Posterior subcapsular cataract occurs in approximately 45% of RP patients [30, 31]. The underlying mechanism is currently unknown, although a possible association with inflammation was proposed [32]. In this study, we found that cataracts were observed in 56.45% of EYS-RD patients, and these patients were distributed in all age groups (range 8–74, mean 43.76 ± 16.46 years). This finding is consistent with prior findings in a Japanese cohort, which revealed that cataracts were observed in seven of the ten affected subjects [9]. These results suggest that the occurrence of cataracts in patients with RP may be associated with genetic predisposition. However, there were no significant associations of cataracts with genotype or disease duration, but cataracts showed a significant correlation with age. This can also be explained by the fact that the inflammatory response increased with age, which is a significant risk factor for cataract formation [32]. One of the characteristic fundoscopic features of RP is intraretinal pigment (bone spicule) migration in regions of photoreceptor degeneration. However, the absence or scarcity of typical RP-related hyperpigmentation has also been described in several RP subtypes [33]. The reason for this is unclear, although myopic degeneration may be a factor in some patients [34]. In this analysis, 42.59% of subjects showed an absence of pigmentation, and they were younger than those who showed hyperpigmentation. Correlation analysis revealed that age was a risk factor for hyperpigmentation, and older age was associated with pigment formation. Takahashi et al. [35] reported that as the age of RP patients increased, there was a higher prevalence of pigment migration, reaching over 95% after 40 years of age [35]. Therefore, as age increases, some patients who do not present pigments may develop pigments. However, there is another possibility that no pigment will be observed in their lifetime due to the relatively milder pathogenicity of EYS.
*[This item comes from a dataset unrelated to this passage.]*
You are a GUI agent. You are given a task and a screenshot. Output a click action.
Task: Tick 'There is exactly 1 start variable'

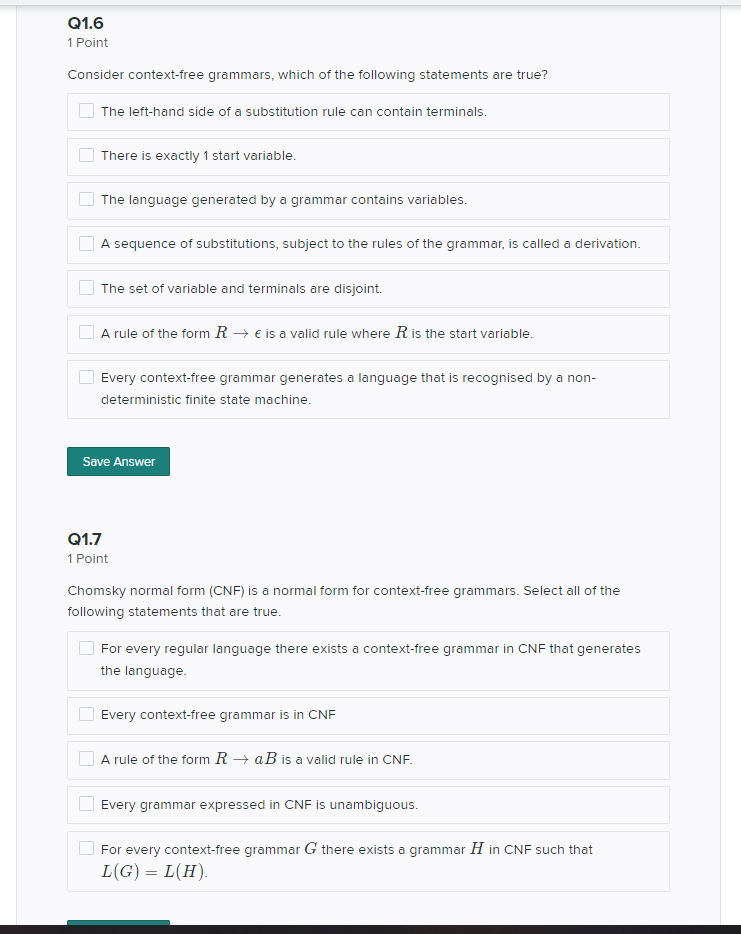(x=86, y=154)
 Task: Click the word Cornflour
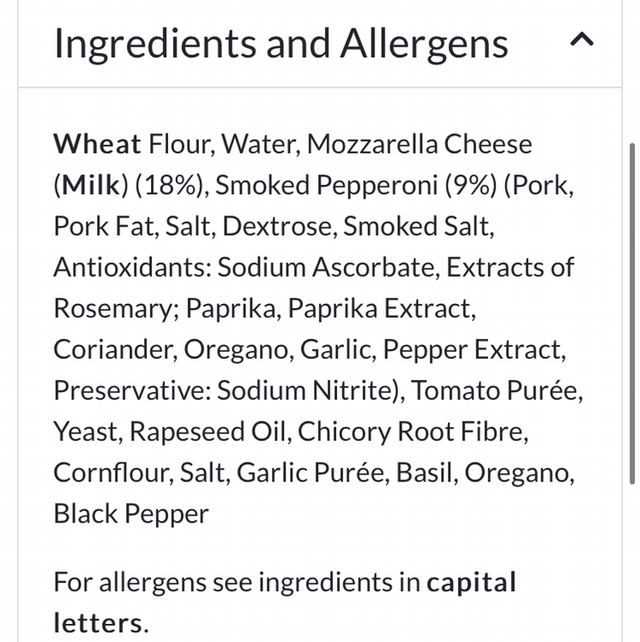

We are aware that the present study has several limitations. First, our study participants were enrolled from a single tertiary referral center (Eye and ENT Hospital of Fudan University), and this was a cross-sectional study. Multicentre and longitudinal follow-up studies may be conducted in the near future. Second, due to the rare nature of EYS-RD, only 55 individuals were available for inclusion, and this small sample size limits the statistical significance of our results. Additionally, age at symptom onset is a subjective measure, and it is difficult to obtain the exact values.

In conclusion, we explored the clinical and genetic characteristics of EYS-RD in a Chinese cohort. Three hot mutations, 36 novel variants, and two unreported mutational features of EYS were identified. Baseline values and correlations of these clinical data (age, age of onset, disease duration time, BCVA, MD, cataract, and pigment change in the retina) were uncovered. To the best of our knowledge, this is the largest clinical and genetic analysis of EYS-RD in the Chinese population. Our data will serve as a well-founded reference for genetic counseling, better management of these patients, and putative therapeutic approaches.

Summary table

What was known before

  • To date, certain efforts have been made to investigate the clinical and genetic characteristics of patients with EYS mutations. However, data for Chinese patients are limited.

What this study adds

  • Our study largely enhances the current knowledge of phenotypic and genotypic characteristics of EYS-RD in a cohort of Chinese patients, which could pave the way for better management of these patients.